This is quite understandable. As we pointed out a few months ago, BTX looks suspiciously like an attempt by Intel to literally pass the buck on the increased costs of cooling PressHot.

One could say not too unfairly that BTX boils down to a wINdTunnEL.

What hasn’t been said but must surely be on the minds of buck-passed Taiwanese is Intel’s 180-degree turn on the CPU front.

If the future of computing is multiple cool cores, what do you need BTX for?

Even if the first dual-core son-of Dothans chew double the power current single Dothans swallow, that’s still quite handleable under the ATX standard, and there will be plenty of people who’ll be more than happy leaving things the way they are.

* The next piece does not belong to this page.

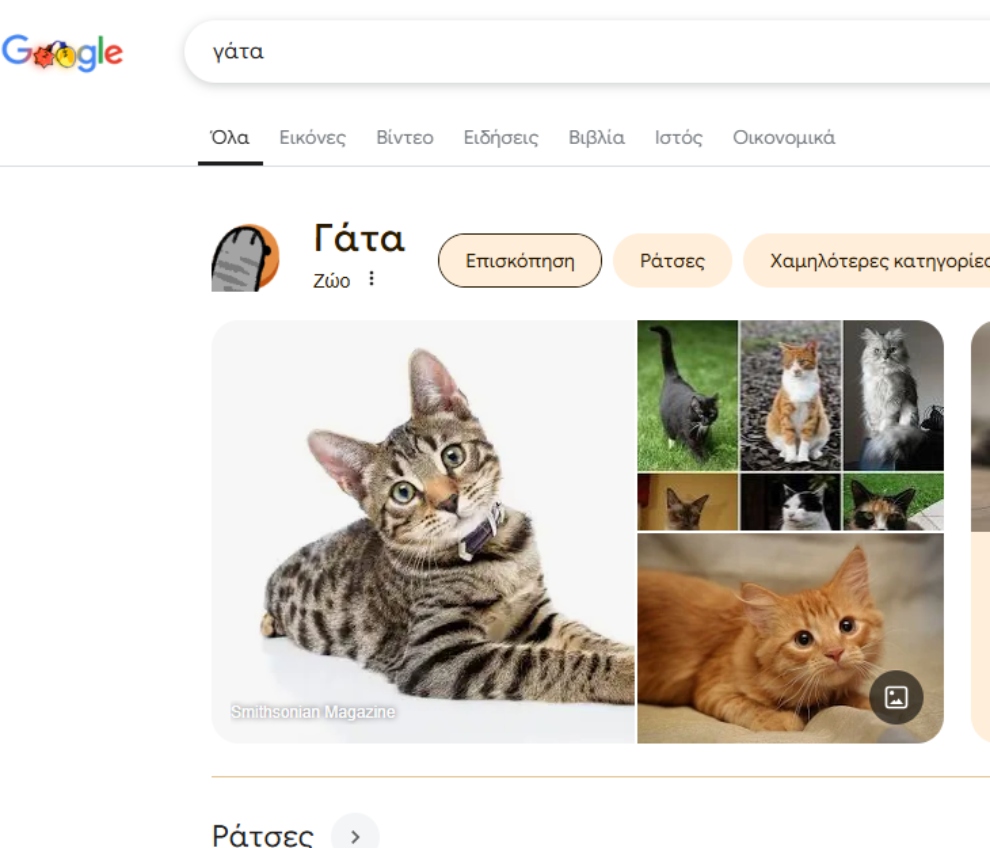
Task: Select the Βιβλία tab
Action: (596, 138)
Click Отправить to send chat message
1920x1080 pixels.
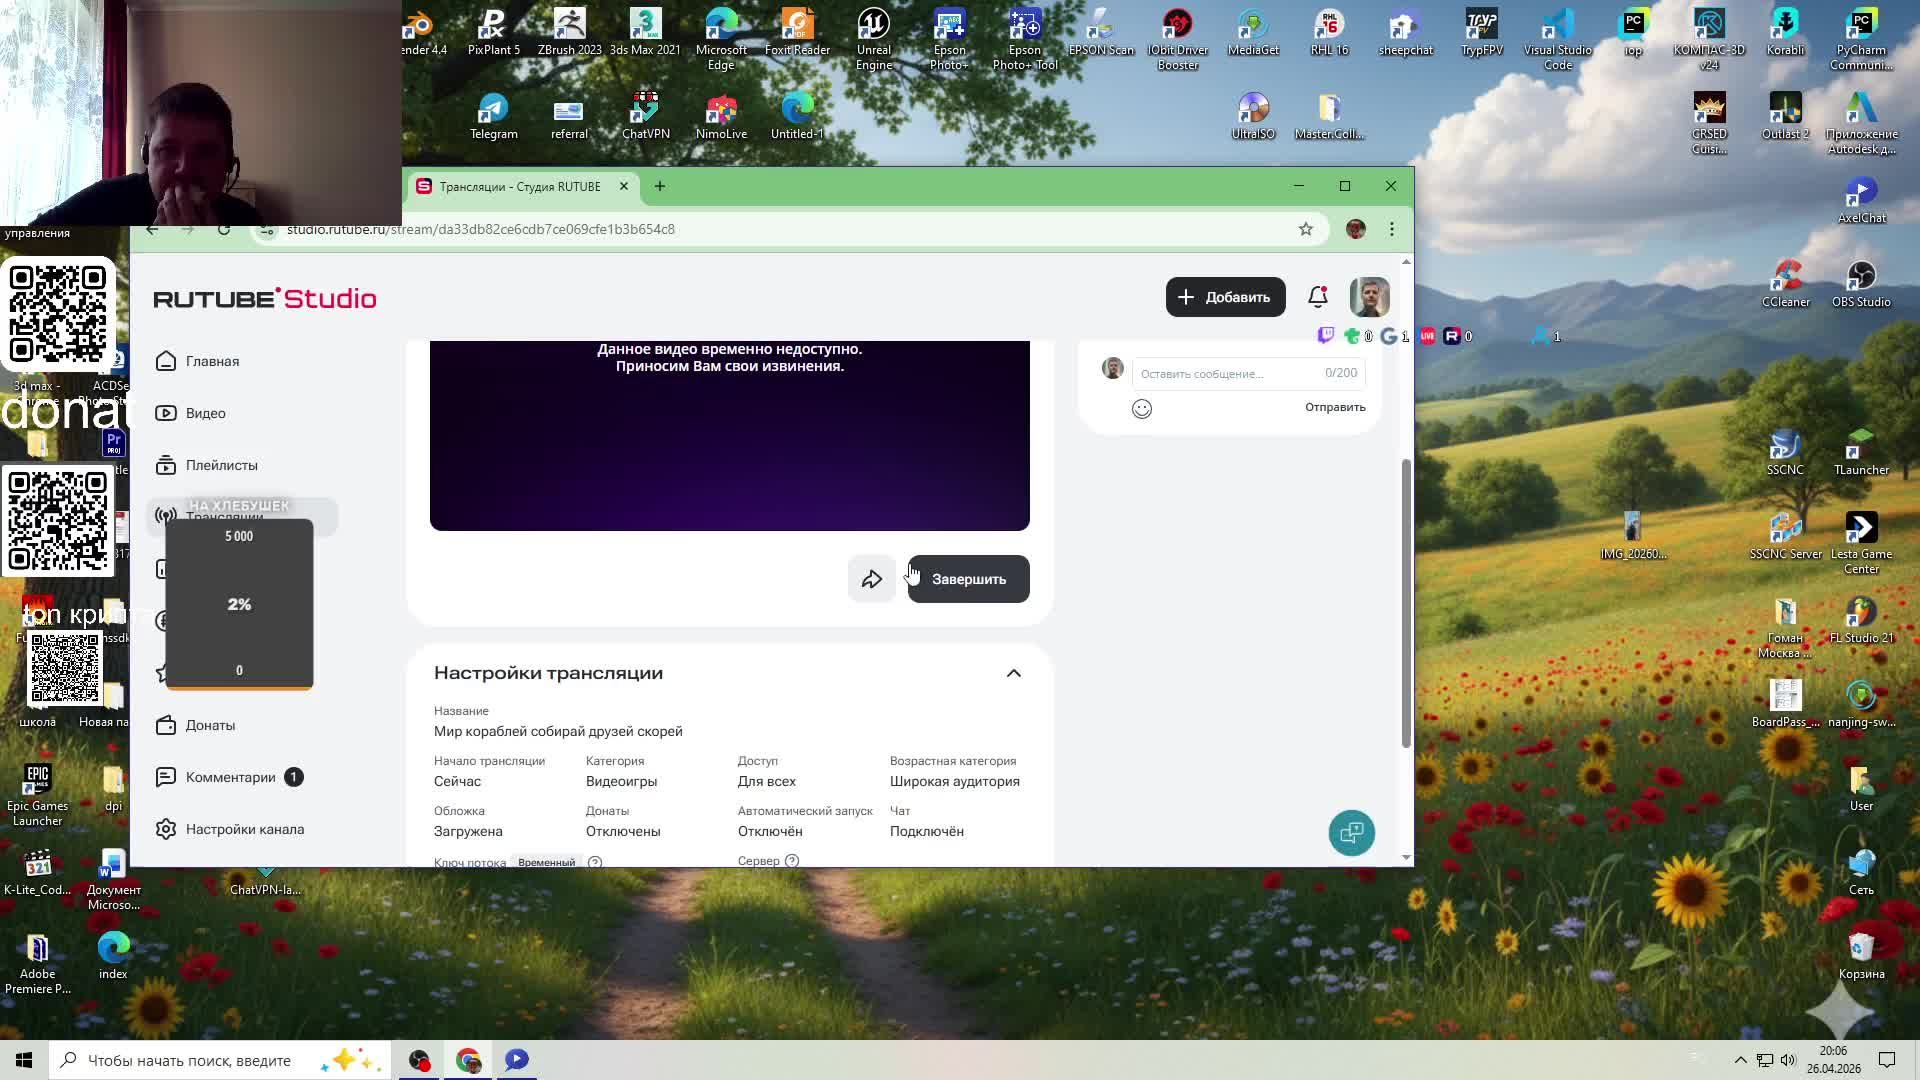(1334, 407)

In the long run, BTX is a good idea, simply because it’s a more logical way to cool what needs to be cooled, but then, I’m not shelling out big bucks trying to implement what may be a one-shot wonder.

Not Until You Have To

There are some problems that go away if you ignore them long enough. BTX could end up being one of those.

When push comes to shove, Intel can ram this down the mobo makers and OEMs throats, but it’s at least questionable whether they’ll end up doing so.

The real test will come when the first Intel dual-cores come out. Will everyone get in line, or will there be ATX dual-cores?

Certainly AMD’s current lack of desire to adapt BTX will assist any rebels out there. As this points out, BTX presents challenges to Hammer mobo design.

There are certain items that people are highly reluctant to change as part of an upgrade if they can avoid it. Cases and power supplies seem to fall into that category. Yes, people will buy a cooler looking case or a heftier power supply, but that’s because they want or need such things. Tell people that they have to replace such things and spend a couple hundred extra dollars simply because “Intel says,” and that’s a different story. Different enough to make more people look towards Green.

Ironically, by this time next year, AMD’s biggest advantage may not be performance or x86-64 or geeky things like that. The biggest positive factor swaying people (even, to a lesser degree in the OEM market) could well be “if I buy AMD, I don’t have to pay extra for BTX.” In the OEM market, plenty of people will say that without even knowing they are; they’ll just know the Intel system costs a little too much for them.

This is why BTX is on shaky ground. Maybe it will win out. Maybe it won’t. So don’t buy into it unless you have to, and may not even then.